The World Health Organisation (WHO) has confirmed that it recorded 32 suspected cases of the Ebola virus in the past two months from the Democratic Republic of Congo (DRC).
The cases, including 18 deaths, were registered around the town of Bikoro in Congo’s northwestern Equateur province between April 4 and May 9, the Geneva-based body said in a statement. Other than the two confirmed cases, 18 patients are considered probable carriers of the Ebola virus, it said.
The Geneva-based body plans to ship experimental vaccines for the virus to the central African country “as quickly as possible so they can be used to save lives,” WHO Director-General Tedros Ghebreyesus said on his Twitter account.
This is Congo’s ninth recorded Ebola outbreak, the last of which was in 2017. An Ebola outbreak in Equateur province in 2014 killed 49 people. The cases were unrelated to the epidemic in West Africa that year in which more than 11,000 people died. The viral disease, which has no known cure or proven vaccine, was first reported in 1976 in Congo and takes its name from a river in that country.
Five samples from hospitalized patients were sent to the National Institute of Biomedical Research in Congo’s capital, Kinshasa, on May 7, of which two tested positive for the Zaire strain of Ebola virus, according to the WHO.
“It is important to remember that there are several types of hemorrhagic fever apart from the Ebola virus” in Congo, Health Minister Oly Ilunga told reporters on Thursday. “All suspected cases are not necessarily cases of Ebola.”
A team of experts has been despatched to Bikoro by the Health Ministry, Ilunga said. They are traveling with rapid-diagnosis tests, as well as protection and treatment kits.
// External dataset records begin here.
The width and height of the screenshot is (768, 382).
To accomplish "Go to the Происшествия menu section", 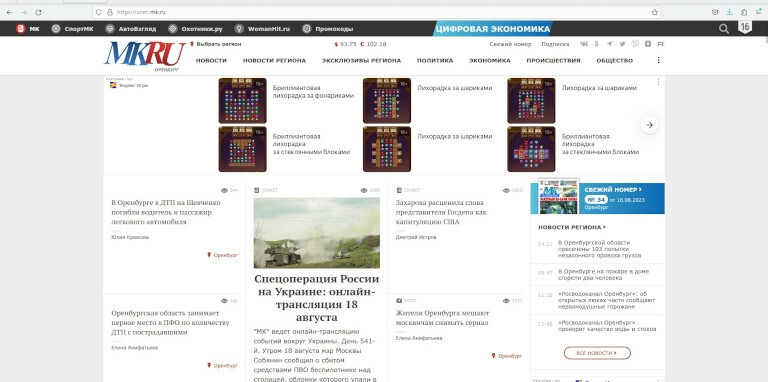I will (553, 61).
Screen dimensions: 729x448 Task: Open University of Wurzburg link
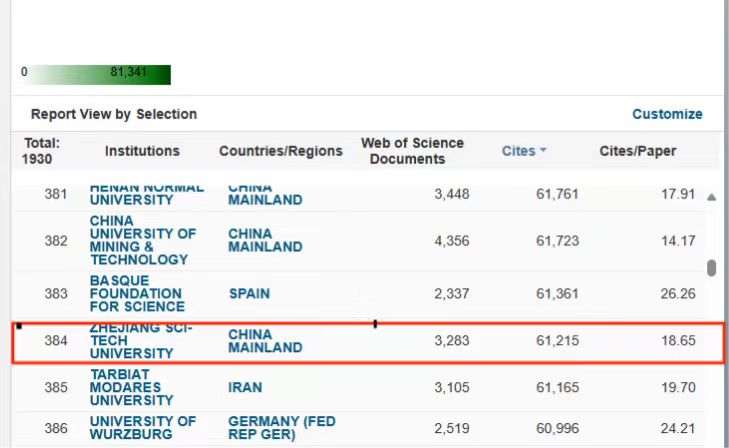(x=143, y=428)
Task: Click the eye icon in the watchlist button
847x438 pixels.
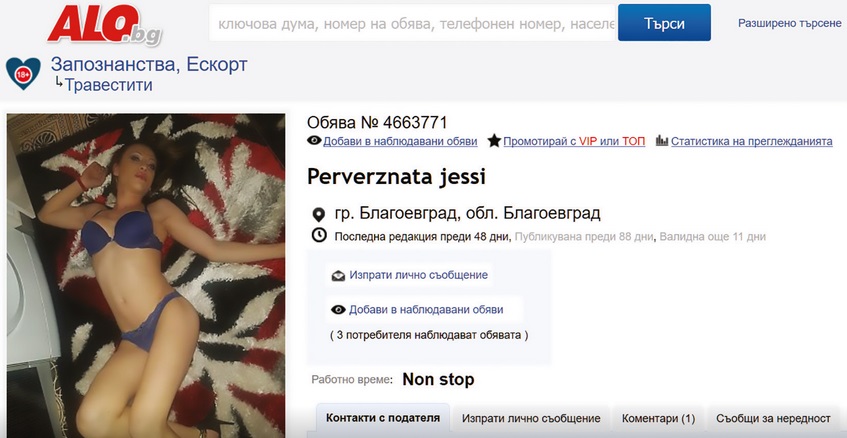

The ministry is supported by the WHO, Medecins Sans Frontieres and UNICEF.
The ministry is considering deploying an experimental vaccine, which the government authorized during last year’s outbreak but never used, Ilunga said.
The WHO is waiting for Congo’s government to give it the green light to launch the vaccination program, Deputy Director-General of Emergency Preparedness and Response Peter Salama told a United Nations briefing on Friday.